Aim of the task: Replace "screenshot" with "capture" in the rows starting with the line that contains "Identify the location" and going on through the last row, then write out only those lines again with nothing else changed. Leave the pictures out.
Data for analysis section start
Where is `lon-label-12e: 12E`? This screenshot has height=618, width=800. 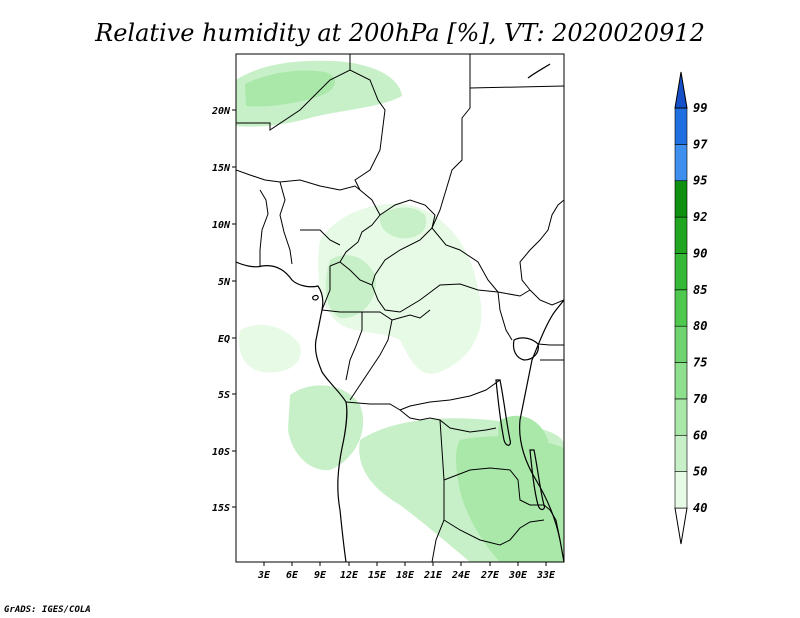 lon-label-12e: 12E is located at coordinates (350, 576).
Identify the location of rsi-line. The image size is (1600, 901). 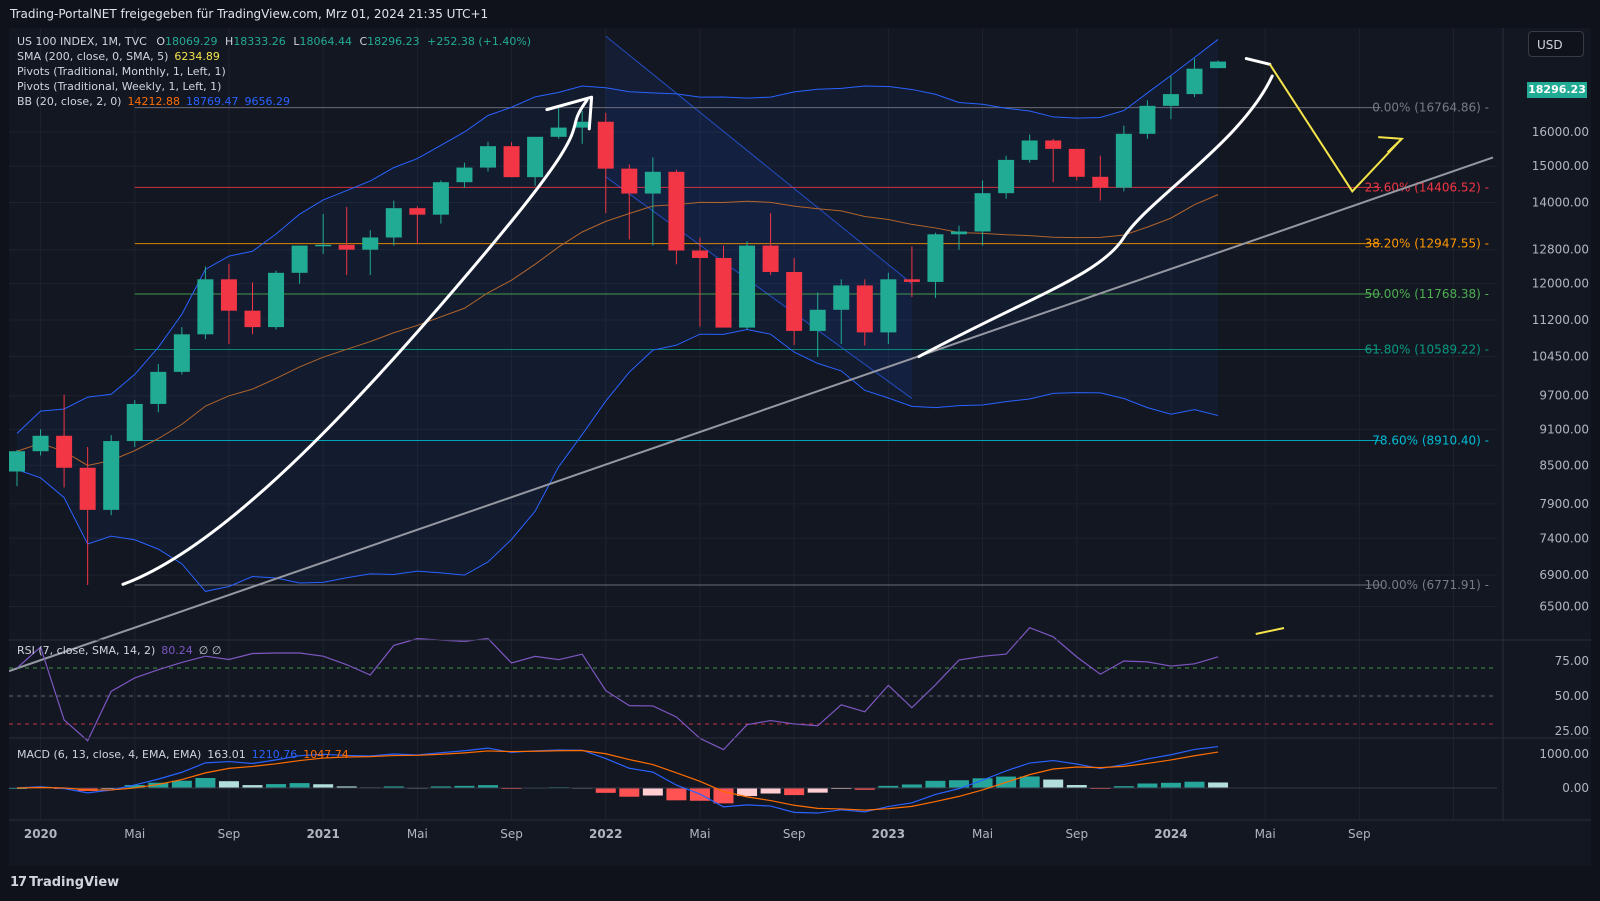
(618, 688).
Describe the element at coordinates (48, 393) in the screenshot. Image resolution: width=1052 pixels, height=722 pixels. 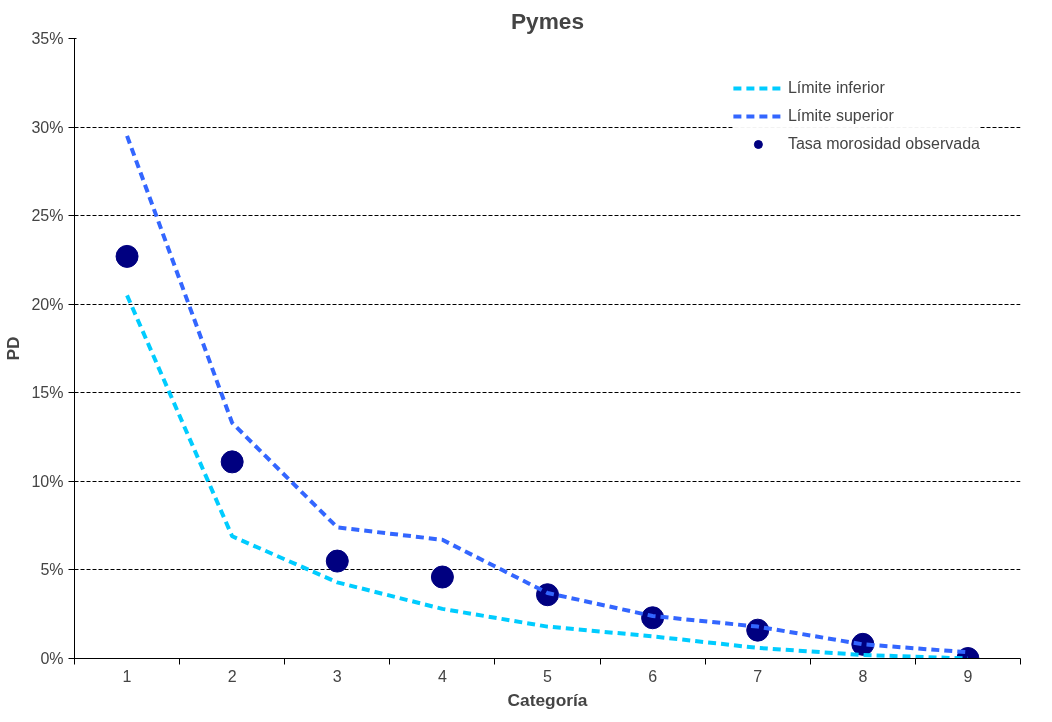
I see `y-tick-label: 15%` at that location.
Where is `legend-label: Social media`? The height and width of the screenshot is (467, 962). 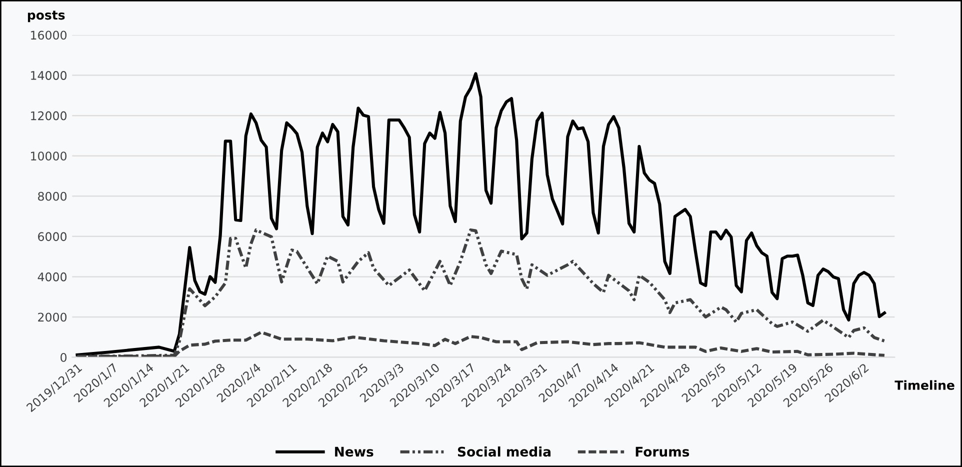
Data for analysis section end
Answer section:
Identify the location of rsi-line. The image size is (1600, 901). 
(618, 688).
Describe the element at coordinates (48, 393) in the capture. Image resolution: width=1052 pixels, height=722 pixels. 
I see `y-tick-label: 15%` at that location.
Where is `legend-label: Social media`? The height and width of the capture is (467, 962). 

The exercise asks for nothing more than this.